The members of the International Cricket Council (ICC) on 26 April 2017 voted in favour of a new revenue sharing model and a change in governance structure, delivering a huge blow to the world’s richest cricket body, BCCI that had been against the move.
The new proposal was put to a floor test on the first day of the ICC Board meeting in Dubai.
While the new revenue-sharing model was approved by a 9-1 vote with only BCCI’s Representative Amitabh Chaudhary voting against it, the proposal for changes in governance structure was approved by an 8-2 vote, with Sri Lanka’s representative Thilanga Sumathipala also opposing it alongside Chaudhary.
• Under the revamped framework, the share of BCCI will come down to almost half at under $300 million (Rs 1,920 crore) a year.
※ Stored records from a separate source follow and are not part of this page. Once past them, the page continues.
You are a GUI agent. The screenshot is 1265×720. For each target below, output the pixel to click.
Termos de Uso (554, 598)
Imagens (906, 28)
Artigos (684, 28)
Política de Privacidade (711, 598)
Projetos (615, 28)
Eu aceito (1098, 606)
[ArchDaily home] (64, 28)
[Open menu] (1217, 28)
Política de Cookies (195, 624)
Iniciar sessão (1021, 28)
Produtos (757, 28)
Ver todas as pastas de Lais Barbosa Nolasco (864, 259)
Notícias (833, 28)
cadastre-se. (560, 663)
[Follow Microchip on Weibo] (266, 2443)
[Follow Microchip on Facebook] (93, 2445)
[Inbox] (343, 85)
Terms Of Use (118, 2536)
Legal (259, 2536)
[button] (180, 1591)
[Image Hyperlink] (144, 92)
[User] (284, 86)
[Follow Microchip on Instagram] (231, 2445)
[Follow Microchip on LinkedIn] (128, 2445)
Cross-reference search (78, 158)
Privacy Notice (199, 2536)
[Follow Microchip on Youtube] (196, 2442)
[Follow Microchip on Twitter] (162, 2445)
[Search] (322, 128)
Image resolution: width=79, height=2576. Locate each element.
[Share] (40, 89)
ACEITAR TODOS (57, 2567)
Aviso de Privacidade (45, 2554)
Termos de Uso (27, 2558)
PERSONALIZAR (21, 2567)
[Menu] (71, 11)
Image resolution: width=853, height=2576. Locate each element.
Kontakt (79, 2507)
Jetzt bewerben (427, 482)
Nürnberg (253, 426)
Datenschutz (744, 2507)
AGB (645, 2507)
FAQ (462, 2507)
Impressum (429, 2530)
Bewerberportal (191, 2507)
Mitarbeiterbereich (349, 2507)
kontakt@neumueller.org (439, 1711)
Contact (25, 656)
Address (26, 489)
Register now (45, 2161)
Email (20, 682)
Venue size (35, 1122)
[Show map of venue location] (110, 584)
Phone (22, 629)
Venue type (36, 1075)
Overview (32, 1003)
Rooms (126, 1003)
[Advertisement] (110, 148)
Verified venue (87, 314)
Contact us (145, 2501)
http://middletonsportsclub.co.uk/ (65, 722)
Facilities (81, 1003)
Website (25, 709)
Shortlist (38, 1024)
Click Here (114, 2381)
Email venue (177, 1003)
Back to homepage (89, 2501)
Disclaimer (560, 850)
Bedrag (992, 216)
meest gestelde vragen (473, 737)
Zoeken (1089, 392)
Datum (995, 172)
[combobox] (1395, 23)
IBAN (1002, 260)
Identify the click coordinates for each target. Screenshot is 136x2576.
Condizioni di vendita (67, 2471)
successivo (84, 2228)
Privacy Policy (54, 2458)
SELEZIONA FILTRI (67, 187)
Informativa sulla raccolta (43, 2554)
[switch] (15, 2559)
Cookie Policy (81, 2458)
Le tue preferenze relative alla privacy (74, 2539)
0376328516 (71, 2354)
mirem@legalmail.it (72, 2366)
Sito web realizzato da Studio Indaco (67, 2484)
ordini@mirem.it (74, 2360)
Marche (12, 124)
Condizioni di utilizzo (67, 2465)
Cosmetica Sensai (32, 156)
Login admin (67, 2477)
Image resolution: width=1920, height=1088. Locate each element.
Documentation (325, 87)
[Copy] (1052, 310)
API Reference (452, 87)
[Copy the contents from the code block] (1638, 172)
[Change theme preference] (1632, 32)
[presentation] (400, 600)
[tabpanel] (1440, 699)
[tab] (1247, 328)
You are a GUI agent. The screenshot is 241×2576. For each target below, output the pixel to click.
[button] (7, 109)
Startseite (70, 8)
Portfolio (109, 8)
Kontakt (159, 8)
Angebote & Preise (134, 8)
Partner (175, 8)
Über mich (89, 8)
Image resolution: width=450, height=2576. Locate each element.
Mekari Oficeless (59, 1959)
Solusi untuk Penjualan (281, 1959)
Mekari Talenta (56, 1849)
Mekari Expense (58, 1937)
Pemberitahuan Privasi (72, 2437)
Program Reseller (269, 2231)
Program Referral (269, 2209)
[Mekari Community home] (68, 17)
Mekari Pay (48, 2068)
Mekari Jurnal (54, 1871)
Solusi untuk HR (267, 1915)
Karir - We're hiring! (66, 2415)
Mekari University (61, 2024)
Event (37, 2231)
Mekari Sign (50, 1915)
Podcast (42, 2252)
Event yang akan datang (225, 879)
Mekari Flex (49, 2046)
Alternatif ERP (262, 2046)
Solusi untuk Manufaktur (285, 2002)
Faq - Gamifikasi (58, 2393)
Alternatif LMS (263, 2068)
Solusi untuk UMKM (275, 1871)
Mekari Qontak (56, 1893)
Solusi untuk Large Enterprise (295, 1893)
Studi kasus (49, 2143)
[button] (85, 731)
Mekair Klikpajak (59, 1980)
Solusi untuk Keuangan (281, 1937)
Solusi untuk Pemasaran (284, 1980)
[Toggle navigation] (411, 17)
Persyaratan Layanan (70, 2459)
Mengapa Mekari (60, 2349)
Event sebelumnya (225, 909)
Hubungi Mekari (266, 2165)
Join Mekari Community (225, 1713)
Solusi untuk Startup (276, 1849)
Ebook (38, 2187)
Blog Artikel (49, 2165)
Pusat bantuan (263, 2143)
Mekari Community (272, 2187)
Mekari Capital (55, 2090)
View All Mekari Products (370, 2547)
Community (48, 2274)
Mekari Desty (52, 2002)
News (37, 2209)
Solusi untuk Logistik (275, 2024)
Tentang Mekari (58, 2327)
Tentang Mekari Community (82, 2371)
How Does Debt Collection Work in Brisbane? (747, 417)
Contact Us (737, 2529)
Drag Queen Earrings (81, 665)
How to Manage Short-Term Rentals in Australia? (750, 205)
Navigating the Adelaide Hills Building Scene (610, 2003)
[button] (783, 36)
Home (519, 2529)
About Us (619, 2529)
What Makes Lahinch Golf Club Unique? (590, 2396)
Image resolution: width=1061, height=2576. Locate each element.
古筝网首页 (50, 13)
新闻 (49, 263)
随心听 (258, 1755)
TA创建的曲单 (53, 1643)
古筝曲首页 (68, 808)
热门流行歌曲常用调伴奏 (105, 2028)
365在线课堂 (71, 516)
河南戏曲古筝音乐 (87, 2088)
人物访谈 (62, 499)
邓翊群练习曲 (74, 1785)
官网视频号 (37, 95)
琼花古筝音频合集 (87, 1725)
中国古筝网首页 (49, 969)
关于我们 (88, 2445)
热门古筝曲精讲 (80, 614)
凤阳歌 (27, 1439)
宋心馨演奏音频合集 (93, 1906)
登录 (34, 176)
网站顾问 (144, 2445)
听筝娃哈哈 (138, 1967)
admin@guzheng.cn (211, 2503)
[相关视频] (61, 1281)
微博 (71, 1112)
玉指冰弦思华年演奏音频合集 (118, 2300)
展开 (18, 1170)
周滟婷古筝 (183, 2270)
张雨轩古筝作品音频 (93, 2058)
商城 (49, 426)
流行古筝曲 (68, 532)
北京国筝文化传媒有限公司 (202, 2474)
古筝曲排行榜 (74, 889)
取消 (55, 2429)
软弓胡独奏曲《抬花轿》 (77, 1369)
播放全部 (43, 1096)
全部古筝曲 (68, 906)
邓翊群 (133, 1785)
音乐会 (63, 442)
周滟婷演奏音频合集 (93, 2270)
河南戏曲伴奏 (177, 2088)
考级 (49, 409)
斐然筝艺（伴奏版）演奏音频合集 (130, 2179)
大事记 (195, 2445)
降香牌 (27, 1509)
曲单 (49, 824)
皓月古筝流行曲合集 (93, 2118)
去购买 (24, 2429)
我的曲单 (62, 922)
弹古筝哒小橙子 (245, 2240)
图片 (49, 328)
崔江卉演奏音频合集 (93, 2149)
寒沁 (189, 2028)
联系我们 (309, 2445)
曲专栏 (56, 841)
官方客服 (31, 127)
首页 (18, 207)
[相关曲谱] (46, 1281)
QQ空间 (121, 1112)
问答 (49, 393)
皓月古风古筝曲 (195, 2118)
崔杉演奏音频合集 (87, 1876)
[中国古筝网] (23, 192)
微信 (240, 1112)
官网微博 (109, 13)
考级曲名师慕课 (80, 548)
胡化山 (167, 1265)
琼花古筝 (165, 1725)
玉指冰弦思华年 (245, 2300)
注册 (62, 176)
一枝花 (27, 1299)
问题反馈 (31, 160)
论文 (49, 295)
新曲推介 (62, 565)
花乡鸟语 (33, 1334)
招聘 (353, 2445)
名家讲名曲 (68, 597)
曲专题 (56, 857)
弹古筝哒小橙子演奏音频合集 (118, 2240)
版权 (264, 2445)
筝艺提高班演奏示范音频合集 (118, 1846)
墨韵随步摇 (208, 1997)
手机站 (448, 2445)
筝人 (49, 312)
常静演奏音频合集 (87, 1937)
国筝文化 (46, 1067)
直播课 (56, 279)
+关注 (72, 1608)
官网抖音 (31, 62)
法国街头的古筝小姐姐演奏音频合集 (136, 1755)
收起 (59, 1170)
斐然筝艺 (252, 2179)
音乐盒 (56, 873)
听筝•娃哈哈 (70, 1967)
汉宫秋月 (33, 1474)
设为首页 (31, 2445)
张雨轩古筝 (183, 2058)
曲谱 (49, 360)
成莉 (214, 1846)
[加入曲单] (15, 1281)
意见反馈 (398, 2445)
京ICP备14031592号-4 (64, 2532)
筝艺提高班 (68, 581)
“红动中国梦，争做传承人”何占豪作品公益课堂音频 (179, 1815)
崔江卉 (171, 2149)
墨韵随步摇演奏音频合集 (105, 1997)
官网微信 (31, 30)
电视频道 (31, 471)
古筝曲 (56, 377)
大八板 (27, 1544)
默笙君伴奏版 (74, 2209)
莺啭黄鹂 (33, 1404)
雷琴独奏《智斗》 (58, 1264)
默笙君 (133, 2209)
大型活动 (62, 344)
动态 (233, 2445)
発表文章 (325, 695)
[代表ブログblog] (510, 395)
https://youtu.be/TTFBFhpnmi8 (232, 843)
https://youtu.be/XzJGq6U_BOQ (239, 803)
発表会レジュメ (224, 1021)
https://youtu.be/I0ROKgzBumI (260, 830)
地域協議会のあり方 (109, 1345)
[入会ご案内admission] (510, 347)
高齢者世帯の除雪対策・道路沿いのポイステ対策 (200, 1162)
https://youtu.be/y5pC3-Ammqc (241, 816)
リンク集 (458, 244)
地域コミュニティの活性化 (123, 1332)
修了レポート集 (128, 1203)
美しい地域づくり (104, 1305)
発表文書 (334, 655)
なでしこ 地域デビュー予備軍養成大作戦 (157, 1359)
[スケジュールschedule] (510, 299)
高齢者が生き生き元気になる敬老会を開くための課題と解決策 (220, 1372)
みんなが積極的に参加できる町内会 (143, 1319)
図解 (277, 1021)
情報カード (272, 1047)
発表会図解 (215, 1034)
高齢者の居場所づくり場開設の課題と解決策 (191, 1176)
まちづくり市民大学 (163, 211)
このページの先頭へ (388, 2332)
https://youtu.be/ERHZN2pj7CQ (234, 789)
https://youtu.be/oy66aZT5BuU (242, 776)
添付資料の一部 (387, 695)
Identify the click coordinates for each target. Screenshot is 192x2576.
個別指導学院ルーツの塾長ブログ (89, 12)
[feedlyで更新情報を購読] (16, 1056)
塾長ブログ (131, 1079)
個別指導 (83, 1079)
• The vote saw Zimbabwe and Bangladesh, on whom BCCI was banking for support, voting in favour of the changes.
• The new proposals were introduced by former BCCI President and current ICC Chairman, Shashank Manohar.
• The objective behind introducing the new revenue model is to drive a more equitable distribution of ICC’s proceeds.
• The earlier model saw the ‘Big Three’ – India, Australia and England getting a major chunk of the international body’s total revenue, among which India’s alone was about $570 million.
Further, reports suggest a possibility of a strong action on the same from BCCI’s side. The body out rightly rejected the offer of an extra $100 million pay-out in revenue by Manohar over the initially proposed $290 million.
The standoff between BCCI and the ICC could have a deep impact on the game, as a bulk of ICC’s revenue comes from the cricketing body.